Back in the 1850s, the prospects looked dim for President Franklin Pierce, who once said, "After the White House, what is there to do but drink?"
Clinton has managed to find a gig or two. Since leaving office, he has made more than $50 million in speaking fees alone.
Ronald Reagan used his ex-president status to make $2 million for a speaking trip to Japan.
George H.W. Bush has given $100,000 speeches.
Allan Lichtman, professor of history at the American University, told "Good Morning America" it is little wonder they are paid so well.
"You want someone who can draw a crowd and has prestige and a following," he said. "Who has more prestige than an ex-president?"
But the lucrative ex-president gig of today is a far cry from the struggles of past presidents.
Thomas Jefferson had to sell his book collection to the government for extra cash.
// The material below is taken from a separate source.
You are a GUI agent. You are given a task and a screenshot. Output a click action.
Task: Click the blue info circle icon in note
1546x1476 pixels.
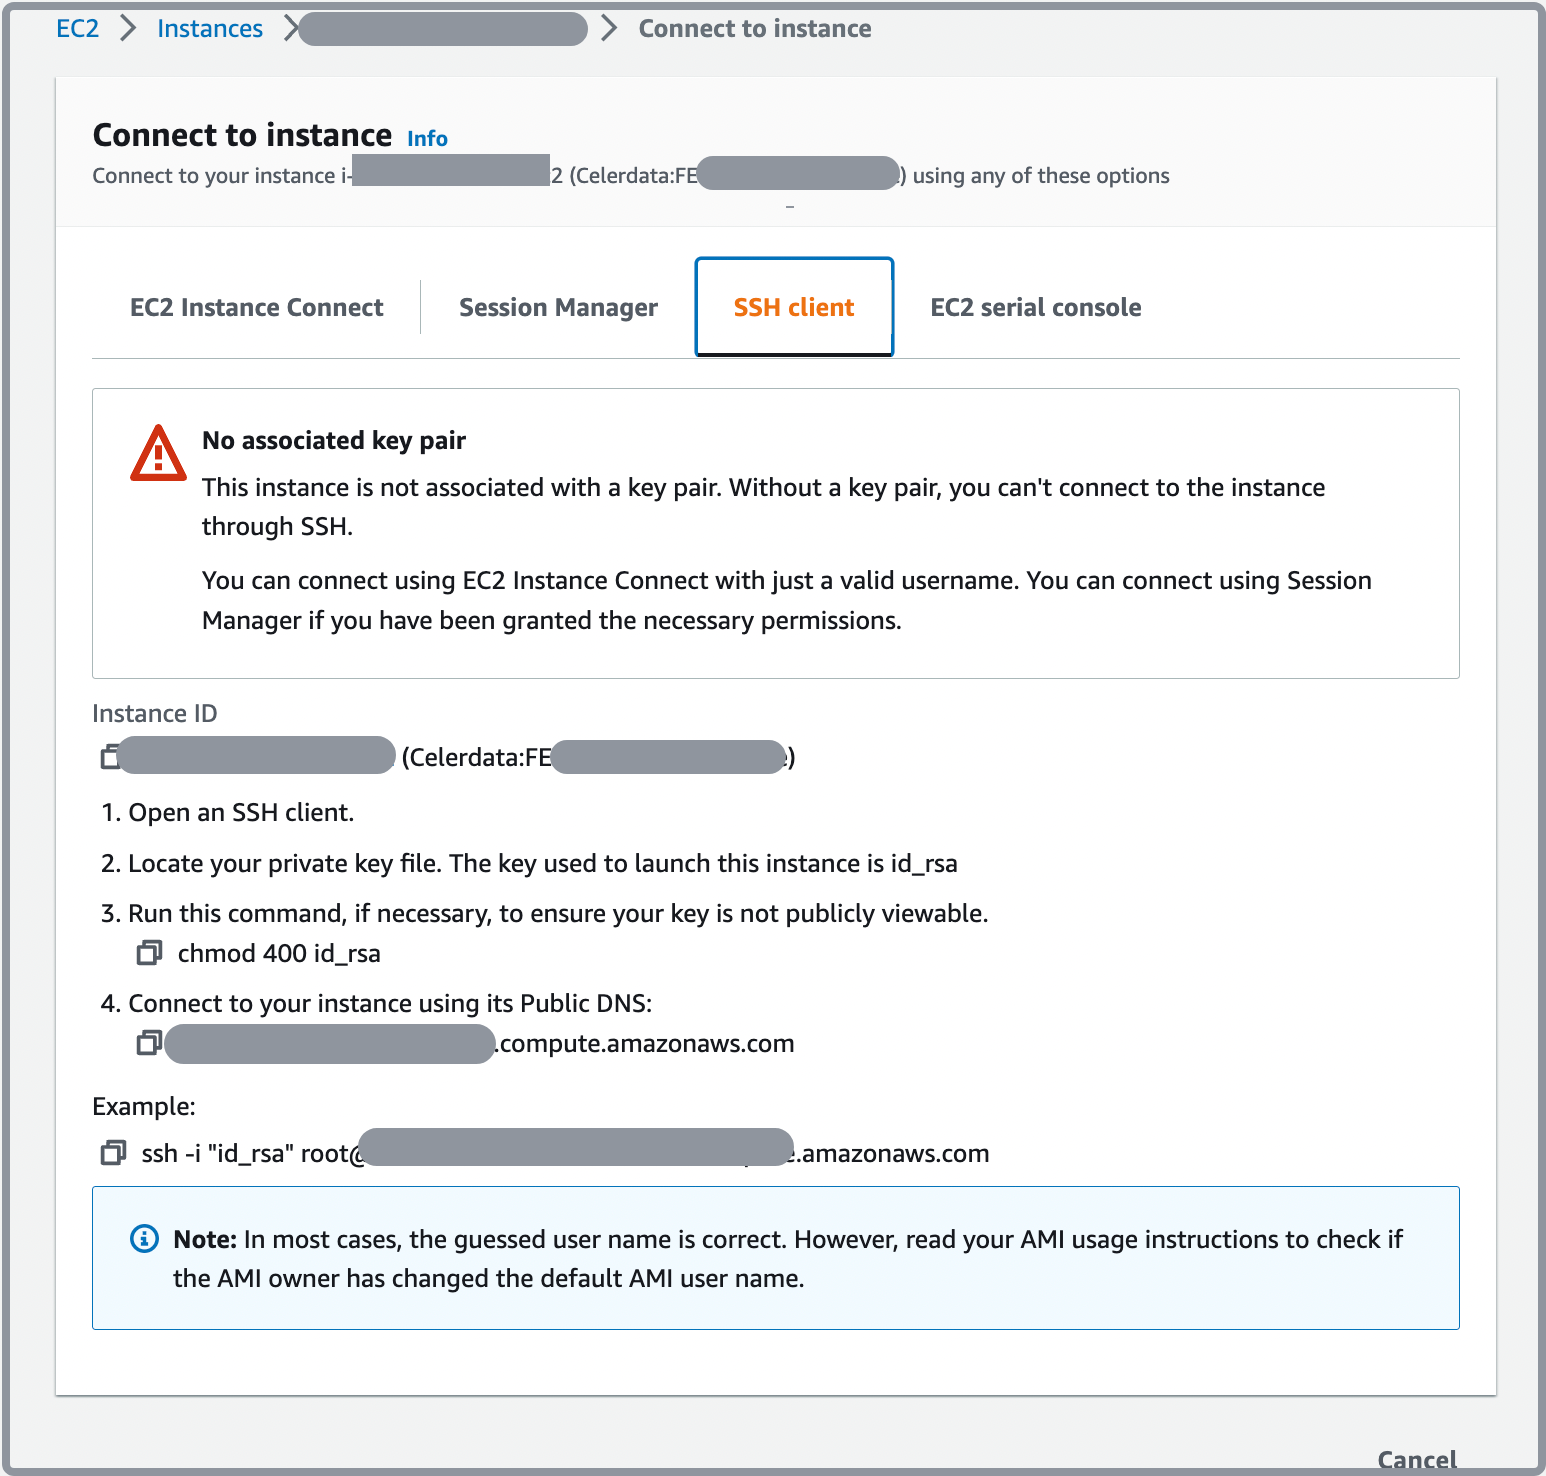point(144,1239)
That collection became the cornerstone of the Library of Congress.
Harry Truman had to take out a loan to make ends meet. It was because of Truman that Congress decided to give ex-presidents a pension.
"A struggling ex-president kind of brings down the dignity of the office," Lichtman explained.
Since then, former office-holders have hardly struggled. Richard Nixon pulled in $600,000 for his famous interviews with talk show host David Frost.
Of course, ex-presidents have also done far more than make money.
Jimmy Carter launched Habitat for Humanity, and Bill Clinton and George Bush have raised a huge amount of money for relief funds, such as the Asian tsunami and Hurricane Katrina.